“I’m the engineer, you’re only the pilot?”
It is so good to have the Australian teacher, Yasodai Selvakumaran, recognised among the top ten in the world as a teacher in this Global World Teacher Prize. Her focus on the humanities is vital in a nation where the 2015 Australian National Curriculum review reinforced a divide between STEM and HASS. I hope that, at Rooty Hill High School NSW, with its inclusive multi-cultural philosophy, no such divide is allowed to permeate the attitudes of staff and students.
The human consequences of such an intellectual separation – and deliberate disconnection – have unhappily been made clear if the mention, on the ABC Radio National’s Saturday Extra story of March 23rd 2019, about the Boeing 737 Max 8 is true. Did Boeing engineers feel they knew everything about this plane? Did they feel those who flew this plane were only pilots? Did they feel they were lesser beings when pilots have the lives of so many in their care? Could that possibly be true? If there is evidence that such a contemptuous attitude towards pilots existed/exists at Boeing, what then? Could such an attitude have had a role in the tragic results in these two plane crashes? Listen to the interview.

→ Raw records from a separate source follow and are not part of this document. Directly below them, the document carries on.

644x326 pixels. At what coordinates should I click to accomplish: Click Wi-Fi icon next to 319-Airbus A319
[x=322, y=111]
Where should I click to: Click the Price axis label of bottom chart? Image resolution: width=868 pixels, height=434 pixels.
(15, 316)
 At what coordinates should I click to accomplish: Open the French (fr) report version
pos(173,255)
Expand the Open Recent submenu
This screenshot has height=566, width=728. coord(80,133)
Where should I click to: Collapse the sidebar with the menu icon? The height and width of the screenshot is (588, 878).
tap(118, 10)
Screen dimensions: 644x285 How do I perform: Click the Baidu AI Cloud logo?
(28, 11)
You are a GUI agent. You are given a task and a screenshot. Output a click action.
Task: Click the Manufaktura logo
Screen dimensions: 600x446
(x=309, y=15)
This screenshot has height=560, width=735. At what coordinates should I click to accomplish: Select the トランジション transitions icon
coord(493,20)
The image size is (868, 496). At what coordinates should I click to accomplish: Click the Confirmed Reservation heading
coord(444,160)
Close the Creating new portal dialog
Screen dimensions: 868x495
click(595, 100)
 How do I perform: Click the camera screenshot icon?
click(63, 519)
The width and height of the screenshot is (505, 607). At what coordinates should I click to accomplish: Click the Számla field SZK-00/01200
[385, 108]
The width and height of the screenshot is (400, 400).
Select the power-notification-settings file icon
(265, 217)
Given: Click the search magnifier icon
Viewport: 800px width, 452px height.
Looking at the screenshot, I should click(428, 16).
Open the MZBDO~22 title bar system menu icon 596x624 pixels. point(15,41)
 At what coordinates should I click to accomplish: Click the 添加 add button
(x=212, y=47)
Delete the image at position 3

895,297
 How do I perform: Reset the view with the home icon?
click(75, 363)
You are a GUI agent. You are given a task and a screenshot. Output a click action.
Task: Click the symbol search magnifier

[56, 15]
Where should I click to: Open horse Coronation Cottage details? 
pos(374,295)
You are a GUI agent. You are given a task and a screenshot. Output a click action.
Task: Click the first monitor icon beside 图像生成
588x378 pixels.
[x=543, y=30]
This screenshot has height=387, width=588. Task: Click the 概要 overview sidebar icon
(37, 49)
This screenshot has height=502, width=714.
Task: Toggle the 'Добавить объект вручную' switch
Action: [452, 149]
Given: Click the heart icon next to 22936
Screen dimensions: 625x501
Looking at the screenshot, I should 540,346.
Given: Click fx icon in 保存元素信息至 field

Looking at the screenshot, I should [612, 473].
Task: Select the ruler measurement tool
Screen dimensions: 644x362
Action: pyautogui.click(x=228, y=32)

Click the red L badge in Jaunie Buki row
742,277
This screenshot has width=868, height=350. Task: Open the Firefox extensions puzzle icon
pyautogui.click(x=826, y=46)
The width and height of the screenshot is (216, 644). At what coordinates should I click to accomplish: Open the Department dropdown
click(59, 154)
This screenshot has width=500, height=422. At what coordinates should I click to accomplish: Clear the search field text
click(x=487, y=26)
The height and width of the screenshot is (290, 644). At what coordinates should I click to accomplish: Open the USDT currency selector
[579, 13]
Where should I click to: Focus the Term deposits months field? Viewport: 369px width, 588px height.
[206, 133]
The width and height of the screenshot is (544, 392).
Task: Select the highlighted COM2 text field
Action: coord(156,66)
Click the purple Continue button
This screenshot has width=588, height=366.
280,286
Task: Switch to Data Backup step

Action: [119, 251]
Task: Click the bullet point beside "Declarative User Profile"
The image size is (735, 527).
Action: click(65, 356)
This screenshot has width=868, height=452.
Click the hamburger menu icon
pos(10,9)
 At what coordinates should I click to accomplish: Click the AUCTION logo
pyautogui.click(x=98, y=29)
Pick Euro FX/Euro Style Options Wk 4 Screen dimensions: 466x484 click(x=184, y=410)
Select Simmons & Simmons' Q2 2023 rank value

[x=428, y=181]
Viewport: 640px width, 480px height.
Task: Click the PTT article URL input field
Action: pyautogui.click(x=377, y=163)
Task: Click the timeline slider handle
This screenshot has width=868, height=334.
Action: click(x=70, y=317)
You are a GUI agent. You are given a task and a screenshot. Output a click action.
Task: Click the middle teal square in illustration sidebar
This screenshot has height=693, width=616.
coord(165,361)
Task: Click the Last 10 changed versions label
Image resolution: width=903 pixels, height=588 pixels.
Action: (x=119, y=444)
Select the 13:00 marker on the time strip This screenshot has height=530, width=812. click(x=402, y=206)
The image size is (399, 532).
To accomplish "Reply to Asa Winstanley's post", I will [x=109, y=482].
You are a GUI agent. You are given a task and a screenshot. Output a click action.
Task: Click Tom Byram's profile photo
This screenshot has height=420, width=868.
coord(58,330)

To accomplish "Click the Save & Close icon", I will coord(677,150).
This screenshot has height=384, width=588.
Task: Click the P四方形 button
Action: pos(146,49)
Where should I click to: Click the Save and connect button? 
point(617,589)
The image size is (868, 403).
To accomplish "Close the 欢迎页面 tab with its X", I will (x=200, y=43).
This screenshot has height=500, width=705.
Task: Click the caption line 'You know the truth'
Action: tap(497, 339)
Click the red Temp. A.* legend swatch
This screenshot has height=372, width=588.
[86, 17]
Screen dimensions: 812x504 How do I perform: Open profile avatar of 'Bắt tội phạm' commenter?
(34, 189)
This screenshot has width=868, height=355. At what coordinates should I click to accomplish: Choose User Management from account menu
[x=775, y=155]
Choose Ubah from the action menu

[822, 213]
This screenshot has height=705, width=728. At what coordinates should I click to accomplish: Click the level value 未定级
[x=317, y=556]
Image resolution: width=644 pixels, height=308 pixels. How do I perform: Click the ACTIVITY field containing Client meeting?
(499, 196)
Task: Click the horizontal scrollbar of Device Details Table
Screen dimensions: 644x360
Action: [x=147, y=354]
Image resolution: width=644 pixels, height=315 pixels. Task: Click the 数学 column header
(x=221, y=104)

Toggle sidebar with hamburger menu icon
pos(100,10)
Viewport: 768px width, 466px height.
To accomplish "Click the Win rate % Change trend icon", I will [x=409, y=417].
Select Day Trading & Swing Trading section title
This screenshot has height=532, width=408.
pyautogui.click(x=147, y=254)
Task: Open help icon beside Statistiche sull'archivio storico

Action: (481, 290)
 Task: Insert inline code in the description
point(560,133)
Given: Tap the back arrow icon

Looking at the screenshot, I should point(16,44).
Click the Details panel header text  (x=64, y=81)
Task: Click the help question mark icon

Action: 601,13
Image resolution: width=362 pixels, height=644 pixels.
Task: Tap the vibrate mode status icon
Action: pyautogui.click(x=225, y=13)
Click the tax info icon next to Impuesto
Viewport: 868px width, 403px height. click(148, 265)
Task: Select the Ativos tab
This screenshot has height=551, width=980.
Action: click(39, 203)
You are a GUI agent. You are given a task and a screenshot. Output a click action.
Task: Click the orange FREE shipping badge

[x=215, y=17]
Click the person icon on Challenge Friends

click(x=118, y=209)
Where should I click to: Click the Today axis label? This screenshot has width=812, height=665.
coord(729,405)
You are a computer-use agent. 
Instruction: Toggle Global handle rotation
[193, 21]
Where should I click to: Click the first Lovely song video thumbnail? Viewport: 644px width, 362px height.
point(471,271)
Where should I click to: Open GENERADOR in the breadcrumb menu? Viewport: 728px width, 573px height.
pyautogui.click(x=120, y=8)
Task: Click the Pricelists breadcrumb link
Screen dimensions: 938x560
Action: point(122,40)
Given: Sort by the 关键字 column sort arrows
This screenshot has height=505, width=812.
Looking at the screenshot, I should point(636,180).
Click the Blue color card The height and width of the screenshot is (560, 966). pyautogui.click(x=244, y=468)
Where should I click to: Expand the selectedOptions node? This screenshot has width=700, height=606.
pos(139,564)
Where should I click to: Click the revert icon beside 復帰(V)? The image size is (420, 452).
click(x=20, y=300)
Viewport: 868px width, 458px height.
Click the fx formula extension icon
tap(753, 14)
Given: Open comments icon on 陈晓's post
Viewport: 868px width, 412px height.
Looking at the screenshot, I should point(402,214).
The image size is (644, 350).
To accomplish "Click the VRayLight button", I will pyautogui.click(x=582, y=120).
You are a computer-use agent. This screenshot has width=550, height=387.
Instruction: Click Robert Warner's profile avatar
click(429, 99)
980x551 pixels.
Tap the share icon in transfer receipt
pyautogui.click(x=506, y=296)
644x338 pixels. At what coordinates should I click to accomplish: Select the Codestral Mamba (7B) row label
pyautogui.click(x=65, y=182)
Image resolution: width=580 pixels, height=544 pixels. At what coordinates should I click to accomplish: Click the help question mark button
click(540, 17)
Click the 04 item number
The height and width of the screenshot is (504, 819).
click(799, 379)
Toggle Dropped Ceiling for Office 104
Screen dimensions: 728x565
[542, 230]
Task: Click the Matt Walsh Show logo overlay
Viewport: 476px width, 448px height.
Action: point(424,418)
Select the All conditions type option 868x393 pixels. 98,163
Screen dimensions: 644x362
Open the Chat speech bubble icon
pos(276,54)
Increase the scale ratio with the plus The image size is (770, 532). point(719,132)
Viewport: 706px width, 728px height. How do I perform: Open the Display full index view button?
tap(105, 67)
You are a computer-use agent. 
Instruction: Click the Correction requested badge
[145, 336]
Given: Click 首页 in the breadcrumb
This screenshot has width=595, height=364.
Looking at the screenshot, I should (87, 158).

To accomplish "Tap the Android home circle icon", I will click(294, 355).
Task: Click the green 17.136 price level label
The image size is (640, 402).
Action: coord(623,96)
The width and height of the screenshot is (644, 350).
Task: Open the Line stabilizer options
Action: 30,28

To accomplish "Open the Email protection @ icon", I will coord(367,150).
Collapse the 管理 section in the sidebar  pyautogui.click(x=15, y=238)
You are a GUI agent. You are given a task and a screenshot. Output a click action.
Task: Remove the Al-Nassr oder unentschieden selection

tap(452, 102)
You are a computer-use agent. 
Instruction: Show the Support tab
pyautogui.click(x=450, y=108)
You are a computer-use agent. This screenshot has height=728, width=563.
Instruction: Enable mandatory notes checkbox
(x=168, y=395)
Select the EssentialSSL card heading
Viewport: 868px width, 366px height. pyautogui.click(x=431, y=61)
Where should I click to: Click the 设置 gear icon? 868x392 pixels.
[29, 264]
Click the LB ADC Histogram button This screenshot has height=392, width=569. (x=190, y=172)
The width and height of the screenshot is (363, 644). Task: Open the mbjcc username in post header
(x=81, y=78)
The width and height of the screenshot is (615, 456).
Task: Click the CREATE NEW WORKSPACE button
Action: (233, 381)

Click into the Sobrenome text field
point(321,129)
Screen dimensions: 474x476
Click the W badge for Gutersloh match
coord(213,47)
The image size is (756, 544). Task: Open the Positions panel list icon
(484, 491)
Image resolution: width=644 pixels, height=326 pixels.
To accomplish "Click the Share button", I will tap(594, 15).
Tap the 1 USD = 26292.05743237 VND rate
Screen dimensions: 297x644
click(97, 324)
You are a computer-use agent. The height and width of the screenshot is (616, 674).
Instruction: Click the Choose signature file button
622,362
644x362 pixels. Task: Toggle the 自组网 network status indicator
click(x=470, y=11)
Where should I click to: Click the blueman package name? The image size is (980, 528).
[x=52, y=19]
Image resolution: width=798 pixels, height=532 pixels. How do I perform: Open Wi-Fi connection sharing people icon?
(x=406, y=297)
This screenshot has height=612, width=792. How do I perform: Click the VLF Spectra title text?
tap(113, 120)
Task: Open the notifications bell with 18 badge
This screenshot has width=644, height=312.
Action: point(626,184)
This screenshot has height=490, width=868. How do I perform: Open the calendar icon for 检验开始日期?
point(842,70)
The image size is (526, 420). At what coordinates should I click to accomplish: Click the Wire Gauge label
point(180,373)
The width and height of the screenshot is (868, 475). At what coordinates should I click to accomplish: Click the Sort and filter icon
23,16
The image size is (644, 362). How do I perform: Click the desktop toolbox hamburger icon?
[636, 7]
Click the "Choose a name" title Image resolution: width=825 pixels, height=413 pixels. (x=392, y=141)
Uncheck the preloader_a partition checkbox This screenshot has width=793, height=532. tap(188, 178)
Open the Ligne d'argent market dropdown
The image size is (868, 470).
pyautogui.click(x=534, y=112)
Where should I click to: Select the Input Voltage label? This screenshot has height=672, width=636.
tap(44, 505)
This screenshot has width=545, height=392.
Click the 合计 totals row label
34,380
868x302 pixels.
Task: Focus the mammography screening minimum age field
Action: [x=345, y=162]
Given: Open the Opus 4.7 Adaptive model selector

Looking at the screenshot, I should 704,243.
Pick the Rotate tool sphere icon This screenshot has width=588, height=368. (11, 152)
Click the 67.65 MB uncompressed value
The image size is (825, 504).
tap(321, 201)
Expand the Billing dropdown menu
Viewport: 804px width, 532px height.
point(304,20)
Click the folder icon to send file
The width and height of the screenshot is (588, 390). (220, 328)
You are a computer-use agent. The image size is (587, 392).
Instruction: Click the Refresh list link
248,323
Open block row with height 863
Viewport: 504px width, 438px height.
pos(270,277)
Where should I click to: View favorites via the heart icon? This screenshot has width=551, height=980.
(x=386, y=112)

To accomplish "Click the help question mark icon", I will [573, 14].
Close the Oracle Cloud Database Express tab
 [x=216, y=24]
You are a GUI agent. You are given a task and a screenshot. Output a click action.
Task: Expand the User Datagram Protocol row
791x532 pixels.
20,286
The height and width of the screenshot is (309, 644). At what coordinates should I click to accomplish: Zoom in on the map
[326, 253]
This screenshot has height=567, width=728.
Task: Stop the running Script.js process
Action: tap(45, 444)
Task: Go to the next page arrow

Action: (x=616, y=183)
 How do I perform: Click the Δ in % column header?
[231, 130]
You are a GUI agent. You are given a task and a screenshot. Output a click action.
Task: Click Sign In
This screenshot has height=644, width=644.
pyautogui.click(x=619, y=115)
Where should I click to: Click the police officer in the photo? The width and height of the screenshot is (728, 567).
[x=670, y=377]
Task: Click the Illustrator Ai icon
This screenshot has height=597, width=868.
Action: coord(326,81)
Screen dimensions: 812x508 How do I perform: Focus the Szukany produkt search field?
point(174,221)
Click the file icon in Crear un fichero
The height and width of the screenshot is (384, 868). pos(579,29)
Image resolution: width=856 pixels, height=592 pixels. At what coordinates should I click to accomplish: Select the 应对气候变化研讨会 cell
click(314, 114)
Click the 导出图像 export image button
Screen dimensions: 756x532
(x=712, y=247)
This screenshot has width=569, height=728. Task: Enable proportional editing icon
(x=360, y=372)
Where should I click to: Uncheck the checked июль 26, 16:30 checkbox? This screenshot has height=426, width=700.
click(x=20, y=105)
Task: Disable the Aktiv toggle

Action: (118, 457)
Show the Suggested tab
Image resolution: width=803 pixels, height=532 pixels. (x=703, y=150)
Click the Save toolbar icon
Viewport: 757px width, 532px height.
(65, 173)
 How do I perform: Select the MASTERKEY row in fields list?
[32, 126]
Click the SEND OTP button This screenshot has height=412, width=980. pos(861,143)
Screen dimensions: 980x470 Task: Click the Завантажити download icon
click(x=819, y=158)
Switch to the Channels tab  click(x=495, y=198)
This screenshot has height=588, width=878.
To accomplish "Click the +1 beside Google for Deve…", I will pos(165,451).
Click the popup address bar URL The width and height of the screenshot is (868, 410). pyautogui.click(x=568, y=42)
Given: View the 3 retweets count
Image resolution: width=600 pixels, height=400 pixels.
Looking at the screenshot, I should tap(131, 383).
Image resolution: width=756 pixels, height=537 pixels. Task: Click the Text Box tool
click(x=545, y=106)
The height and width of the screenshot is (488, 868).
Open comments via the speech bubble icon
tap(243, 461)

Yasodai has a role in professional development and it looks like it is going to grow. I hope her insistence on the significance of the humanities means that there is a STEAM approach in her school. Sciences, Technology, Engineering, THE ARTS including the humanities, and Mathematics. That unnecessary 2015 curriculum review, required by the Federal Minister for Education, Christopher Pyne, ensured these cultures – Aboriginal and Torres Strait Islander, Indian, Chinese [put together as Asian] – were left on the Humanities, Arts, Social Sciences [HASS] side of the ‘cultural divide’. So, officially, these cultures’ contributions to science, technology, engineering and maths [STEM] have no place in the divisive way Australia’s curriculum content is now set up. The result, in effect, has been the sidelining, even in universities, of the humanities just when teachers in Australia had begun to make the interdisciplinary STEAM engagements across what has been called the ‘two cultures’ divide. I congratulate her. The recognition of Yasodai as one of the top 10 teachers in the world should send a message to all Australian educators who want to perpetuate the STEM/HASS divide that denigrates humanity.